Gene Therapy: Where Are We Now?

As of 2023, we find ourselves in an exciting era for gene therapy, with several therapeutics having received approval and many more under development. To date, there have been 331 phase I, II, and III clinical trials to assess the safety and efficacy of AAV-based gene therapies, one of the most actively investigated types of gene therapy, for a plethora of human genetic diseases 13

Of these, the FDA has approved five AAV-based therapies 13: Luxturna, Zolgensma, Hemgenix, Elevidys, and Roctavian. There are currently two FDA-approved Lentivirus (LV)-based gene therapies, Zynteglo and Skysona, and one Herpes simplex virus-based therapy, Vyjuvek. A summary of all current FDA-approved gene therapies is shown in Table 1.

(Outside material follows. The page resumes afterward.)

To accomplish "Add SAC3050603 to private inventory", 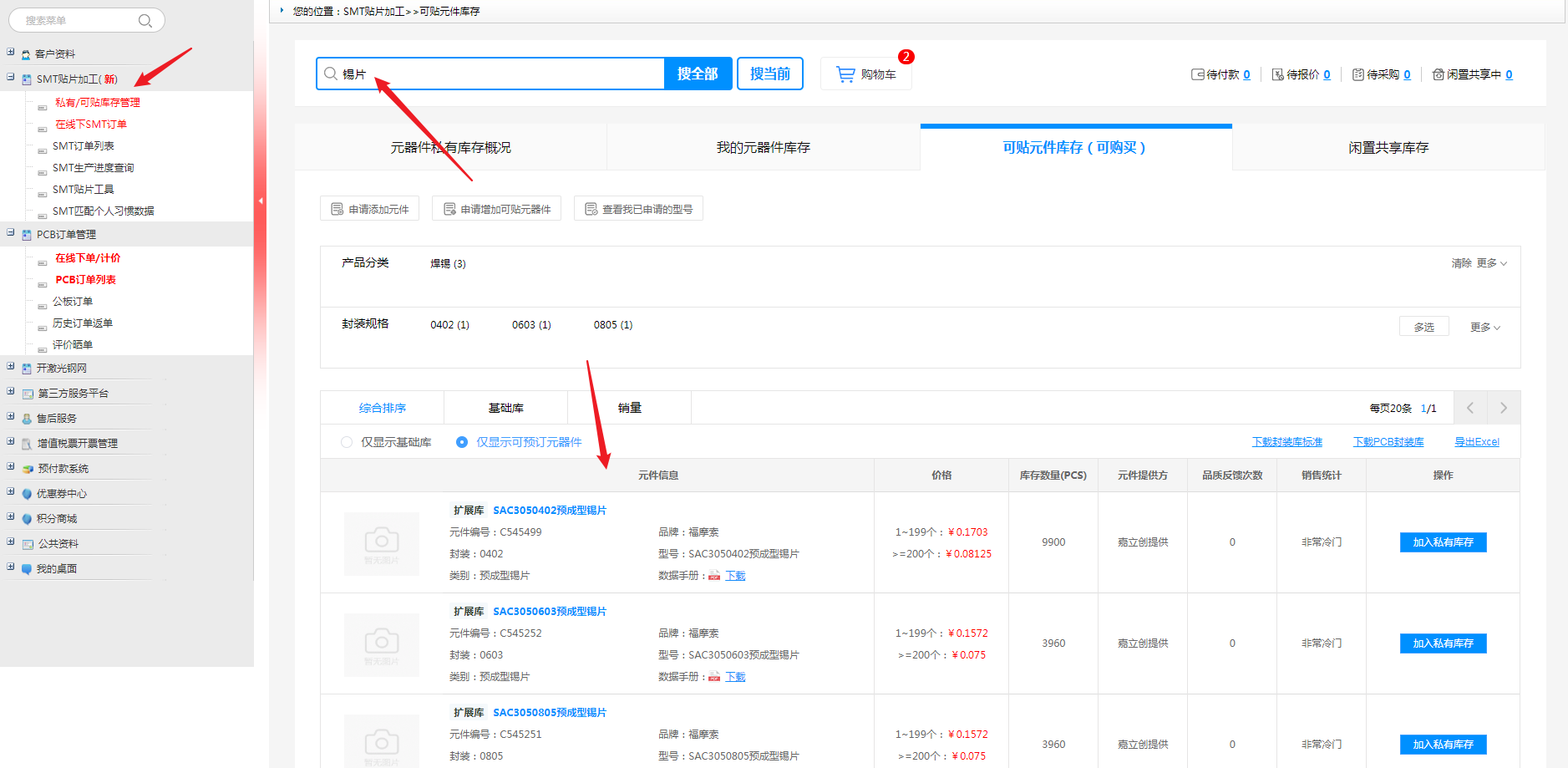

As the only FDA-approved viral vector-based gene therapies, their success may be attributed to several factors, including:

  • Easy accessibility of the target tissues
    Luxturna is injected directly into the eyeball, while Hemgenix, Roctavian, and Zynteglo are injected directly into the bloodstream; both tissues are directly accessible and amenable to treatment.
  • Target cells with a low turnover
    When developing non-integrating AAV therapies, it is critical to target cells with low turnover, ensuring the therapy is not lost with cell division. Both Luxturna and Zolgensma target post-mitotic cells 16,17
  • Single Genetic Cause
    These treatments target diseases with a single, well-characterized genetic cause, meaning the therapy can effectively replace or supplement the function of the faulty gene.
  • Target conditions with significant unmet medical needs
    Before the development of these gene therapies, treatment options were limited, and the diseases often led to severe disability or early death. Additionally, targeting rare diseases with previously unmet medical needs has the advantage of an uncrowded drug market with limited competition.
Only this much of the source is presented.